Getting relational data as well formed XML structures out of SQL Server

 

I saw many times people having problems working with XML structures in SQL Server. It is that easy, even more with the new functionality in SQL Server 2005>. Most times people try to take the XML line with the least resistance and effort which would be XML AUTO. While XML AUTO is easy an fast to implement it might not give you the information in a way you want to work with in your application.

 

Let take a sample to see the outcomings (using the row constructors functionality for our base data):

 

Select * From
(
Values
('JOHN','SMITH'),
('JANE','BROWN'),
('JOE','GREEN')

) Names(First_Name, Last_Name)
FOR XML AUTO

 

will transform to:

 

<Names First_Name="JOHN" Last_Name="SMITH" />
<Names First_Name="JANE" Last_Name="BROWN" />
<Names First_Name="JOE" Last_Name="GREEN" />

 

For those people directly spooling the information to a file, this will bring back an ugly XML error in almost any XML viewer (like IE):

 

The XML page cannot be displayed

Cannot view XML input using XSL style sheet. Please correct the error and then click the Refresh button, or try again later.

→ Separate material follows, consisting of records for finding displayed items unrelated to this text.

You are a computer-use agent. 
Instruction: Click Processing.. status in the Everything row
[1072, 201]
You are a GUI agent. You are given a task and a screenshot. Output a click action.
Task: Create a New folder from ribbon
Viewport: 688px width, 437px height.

Only one top level element is allowed in an XML document. Error processing resource (…)

 

So you need a root element. The root element is specified by the syntax ROOT (Suprise ?). So if you want the “Names” element as the root, use the following syntax.

 

Select * From
(
Values
('JOHN','SMITH'),
('JANE','BROWN'),
('JOE','GREEN')

) Names(First_Name, Last_Name)
FOR XML AUTO, ROOT('Customers')

 

<Customers>
<Names First_Name="JOHN" Last_Name="SMITH" />
<Names First_Name="JANE" Last_Name="BROWN" />
<Names First_Name="JOE" Last_Name="GREEN" />
</Customers>

 

Ok, much better, you are ready to open that with IE now. But you maybe do not want the values as attributes, you want them in a separate node PATH? Then you should use the …guess what… the PATH syntax.

 

Select * From
(
Values
('JOHN','SMITH'),
('JANE','BROWN'),
('JOE','GREEN')

) Names(First_Name, Last_Name)
FOR XML PATH ,ROOT('Names')

 

<Names>
<row>
<First_Name>JOHN</First_Name>
<Last_Name>SMITH</Last_Name>
</row>
<row>
<First_Name>JANE</First_Name>
<Last_Name>BROWN</Last_Name>
</row>
<row>
<First_Name>JOE</First_Name>
<Last_Name>GREEN</Last_Name>
</row>
</Names>

 

Looks already good but the "row" specified is left as an ugly artifact. PATH can have a parameter with specifying the name of the node name.

Select * From
(
Values
('JOHN','SMITH'),
('JANE','BROWN'),
('JOE','GREEN')

) Names(First_Name, Last_Name)
FOR XML PATH('Customer') ,ROOT('Names')

 

Pretty good now:

 

<Names>
<Customer>
<First_Name>JOHN</First_Name>
<Last_Name>SMITH</Last_Name>
</Customer>
<Customer>
<First_Name>JANE</First_Name>
<Last_Name>BROWN</Last_Name>
</Customer>
<Customer>
<First_Name>JOE</First_Name>
<Last_Name>GREEN</Last_Name>
</Customer>
</Names>

If you need more specific placement of data in the XML tree, like having the information like CustomerID as an attribute in the Customer noe, you would have to use the EXPLICIT keyword which would be implemented deeper in the query.

 

But that´s it for now and for simplicity.

 

-Jens